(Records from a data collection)

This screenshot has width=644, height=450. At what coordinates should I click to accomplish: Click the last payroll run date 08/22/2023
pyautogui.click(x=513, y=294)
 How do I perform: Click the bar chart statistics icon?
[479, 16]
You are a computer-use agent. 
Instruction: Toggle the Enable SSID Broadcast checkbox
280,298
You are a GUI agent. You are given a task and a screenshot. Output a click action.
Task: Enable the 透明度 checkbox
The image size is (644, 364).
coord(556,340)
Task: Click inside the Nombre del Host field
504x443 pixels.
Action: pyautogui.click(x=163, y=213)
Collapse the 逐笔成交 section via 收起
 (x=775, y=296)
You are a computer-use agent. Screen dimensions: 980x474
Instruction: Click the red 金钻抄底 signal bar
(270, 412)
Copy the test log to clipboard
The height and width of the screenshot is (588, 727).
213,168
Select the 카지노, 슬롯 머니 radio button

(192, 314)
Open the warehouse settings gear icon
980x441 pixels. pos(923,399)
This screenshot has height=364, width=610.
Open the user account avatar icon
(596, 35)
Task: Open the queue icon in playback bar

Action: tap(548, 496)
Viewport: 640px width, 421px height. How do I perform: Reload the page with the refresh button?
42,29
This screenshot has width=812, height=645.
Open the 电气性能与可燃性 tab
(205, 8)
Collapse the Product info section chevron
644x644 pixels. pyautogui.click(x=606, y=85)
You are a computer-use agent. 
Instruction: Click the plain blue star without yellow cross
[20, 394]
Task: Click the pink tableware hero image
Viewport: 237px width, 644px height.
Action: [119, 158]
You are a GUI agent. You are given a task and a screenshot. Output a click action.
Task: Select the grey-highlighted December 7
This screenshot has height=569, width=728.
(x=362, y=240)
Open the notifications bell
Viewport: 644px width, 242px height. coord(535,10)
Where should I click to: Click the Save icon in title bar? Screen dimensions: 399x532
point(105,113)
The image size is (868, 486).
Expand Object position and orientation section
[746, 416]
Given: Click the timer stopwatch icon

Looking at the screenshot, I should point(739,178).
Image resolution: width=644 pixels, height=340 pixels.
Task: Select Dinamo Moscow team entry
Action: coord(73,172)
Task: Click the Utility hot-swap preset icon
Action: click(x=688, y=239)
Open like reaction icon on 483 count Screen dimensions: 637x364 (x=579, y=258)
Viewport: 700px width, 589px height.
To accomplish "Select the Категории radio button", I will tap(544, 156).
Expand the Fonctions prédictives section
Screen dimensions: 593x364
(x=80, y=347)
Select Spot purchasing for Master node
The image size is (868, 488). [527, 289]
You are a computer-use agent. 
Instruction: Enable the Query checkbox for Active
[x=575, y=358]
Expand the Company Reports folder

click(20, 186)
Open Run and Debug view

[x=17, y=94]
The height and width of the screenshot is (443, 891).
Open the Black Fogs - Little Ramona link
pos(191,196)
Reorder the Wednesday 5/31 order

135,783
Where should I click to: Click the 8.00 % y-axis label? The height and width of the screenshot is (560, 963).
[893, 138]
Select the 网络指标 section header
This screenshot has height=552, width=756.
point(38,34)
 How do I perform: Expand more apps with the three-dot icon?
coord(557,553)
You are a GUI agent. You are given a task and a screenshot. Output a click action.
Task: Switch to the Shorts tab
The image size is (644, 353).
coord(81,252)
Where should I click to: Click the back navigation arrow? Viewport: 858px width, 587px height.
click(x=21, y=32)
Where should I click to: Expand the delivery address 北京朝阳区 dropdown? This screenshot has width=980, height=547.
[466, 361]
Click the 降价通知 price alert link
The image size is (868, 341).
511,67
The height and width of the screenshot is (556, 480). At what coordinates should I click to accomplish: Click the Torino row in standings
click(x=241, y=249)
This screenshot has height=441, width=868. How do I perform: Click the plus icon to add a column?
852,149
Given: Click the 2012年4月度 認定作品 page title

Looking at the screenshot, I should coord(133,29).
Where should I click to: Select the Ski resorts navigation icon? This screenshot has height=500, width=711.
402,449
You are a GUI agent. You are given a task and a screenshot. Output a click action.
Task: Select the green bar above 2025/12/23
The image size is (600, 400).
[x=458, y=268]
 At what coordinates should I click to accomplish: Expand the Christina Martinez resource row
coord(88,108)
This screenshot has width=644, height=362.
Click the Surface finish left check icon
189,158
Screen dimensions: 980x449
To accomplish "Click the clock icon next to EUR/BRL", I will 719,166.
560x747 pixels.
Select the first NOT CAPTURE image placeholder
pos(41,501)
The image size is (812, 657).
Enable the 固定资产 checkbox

Task directions:
Copy out the entries. Leave every line exactly as it is.

Task result:
This screenshot has width=644, height=450. At what coordinates should I click to accomplish: Click the last payroll run date 08/22/2023
pyautogui.click(x=513, y=294)
 How do I perform: Click the bar chart statistics icon?
[479, 16]
You are a computer-use agent. 
Instruction: Toggle the Enable SSID Broadcast checkbox
280,298
You are a GUI agent. You are given a task and a screenshot. Output a click action.
Task: Enable the 透明度 checkbox
The image size is (644, 364).
coord(556,340)
Task: Click inside the Nombre del Host field
504x443 pixels.
Action: pyautogui.click(x=163, y=213)
Collapse the 逐笔成交 section via 收起
 (x=775, y=296)
You are a computer-use agent. Screen dimensions: 980x474
Instruction: Click the red 金钻抄底 signal bar
(270, 412)
Copy the test log to clipboard
The height and width of the screenshot is (588, 727).
213,168
Select the 카지노, 슬롯 머니 radio button

(192, 314)
Open the warehouse settings gear icon
980x441 pixels. pos(923,399)
This screenshot has height=364, width=610.
Open the user account avatar icon
(596, 35)
Task: Open the queue icon in playback bar

Action: tap(548, 496)
Viewport: 640px width, 421px height. How do I perform: Reload the page with the refresh button?
42,29
This screenshot has width=812, height=645.
Open the 电气性能与可燃性 tab
(205, 8)
Collapse the Product info section chevron
644x644 pixels. pyautogui.click(x=606, y=85)
You are a computer-use agent. 
Instruction: Click the plain blue star without yellow cross
[20, 394]
Task: Click the pink tableware hero image
Viewport: 237px width, 644px height.
Action: [119, 158]
You are a GUI agent. You are given a task and a screenshot. Output a click action.
Task: Select the grey-highlighted December 7
This screenshot has height=569, width=728.
(x=362, y=240)
Open the notifications bell
Viewport: 644px width, 242px height. coord(535,10)
Where should I click to: Click the Save icon in title bar? Screen dimensions: 399x532
point(105,113)
The image size is (868, 486).
Expand Object position and orientation section
[746, 416]
Given: Click the timer stopwatch icon

Looking at the screenshot, I should point(739,178).
Image resolution: width=644 pixels, height=340 pixels.
Task: Select Dinamo Moscow team entry
Action: coord(73,172)
Task: Click the Utility hot-swap preset icon
Action: click(x=688, y=239)
Open like reaction icon on 483 count Screen dimensions: 637x364 (x=579, y=258)
Viewport: 700px width, 589px height.
To accomplish "Select the Категории radio button", I will tap(544, 156).
Expand the Fonctions prédictives section
Screen dimensions: 593x364
(x=80, y=347)
Select Spot purchasing for Master node
The image size is (868, 488). [527, 289]
You are a computer-use agent. 
Instruction: Enable the Query checkbox for Active
[x=575, y=358]
Expand the Company Reports folder

click(20, 186)
Open Run and Debug view

[x=17, y=94]
The height and width of the screenshot is (443, 891).
Open the Black Fogs - Little Ramona link
pos(191,196)
Reorder the Wednesday 5/31 order

135,783
Where should I click to: Click the 8.00 % y-axis label? The height and width of the screenshot is (560, 963).
[893, 138]
Select the 网络指标 section header
This screenshot has height=552, width=756.
point(38,34)
 How do I perform: Expand more apps with the three-dot icon?
coord(557,553)
You are a GUI agent. You are given a task and a screenshot. Output a click action.
Task: Switch to the Shorts tab
The image size is (644, 353).
coord(81,252)
Where should I click to: Click the back navigation arrow? Viewport: 858px width, 587px height.
click(x=21, y=32)
Where should I click to: Expand the delivery address 北京朝阳区 dropdown? This screenshot has width=980, height=547.
[466, 361]
Click the 降价通知 price alert link
The image size is (868, 341).
511,67
The height and width of the screenshot is (556, 480). At what coordinates should I click to accomplish: Click the Torino row in standings
click(x=241, y=249)
This screenshot has height=441, width=868. How do I perform: Click the plus icon to add a column?
852,149
Given: Click the 2012年4月度 認定作品 page title

Looking at the screenshot, I should coord(133,29).
Where should I click to: Select the Ski resorts navigation icon? This screenshot has height=500, width=711.
402,449
You are a GUI agent. You are given a task and a screenshot. Output a click action.
Task: Select the green bar above 2025/12/23
The image size is (600, 400).
[x=458, y=268]
 At what coordinates should I click to accomplish: Expand the Christina Martinez resource row
coord(88,108)
This screenshot has width=644, height=362.
Click the Surface finish left check icon
189,158
Screen dimensions: 980x449
To accomplish "Click the clock icon next to EUR/BRL", I will 719,166.
560x747 pixels.
Select the first NOT CAPTURE image placeholder
pos(41,501)
The image size is (812, 657).
Enable the 固定资产 checkbox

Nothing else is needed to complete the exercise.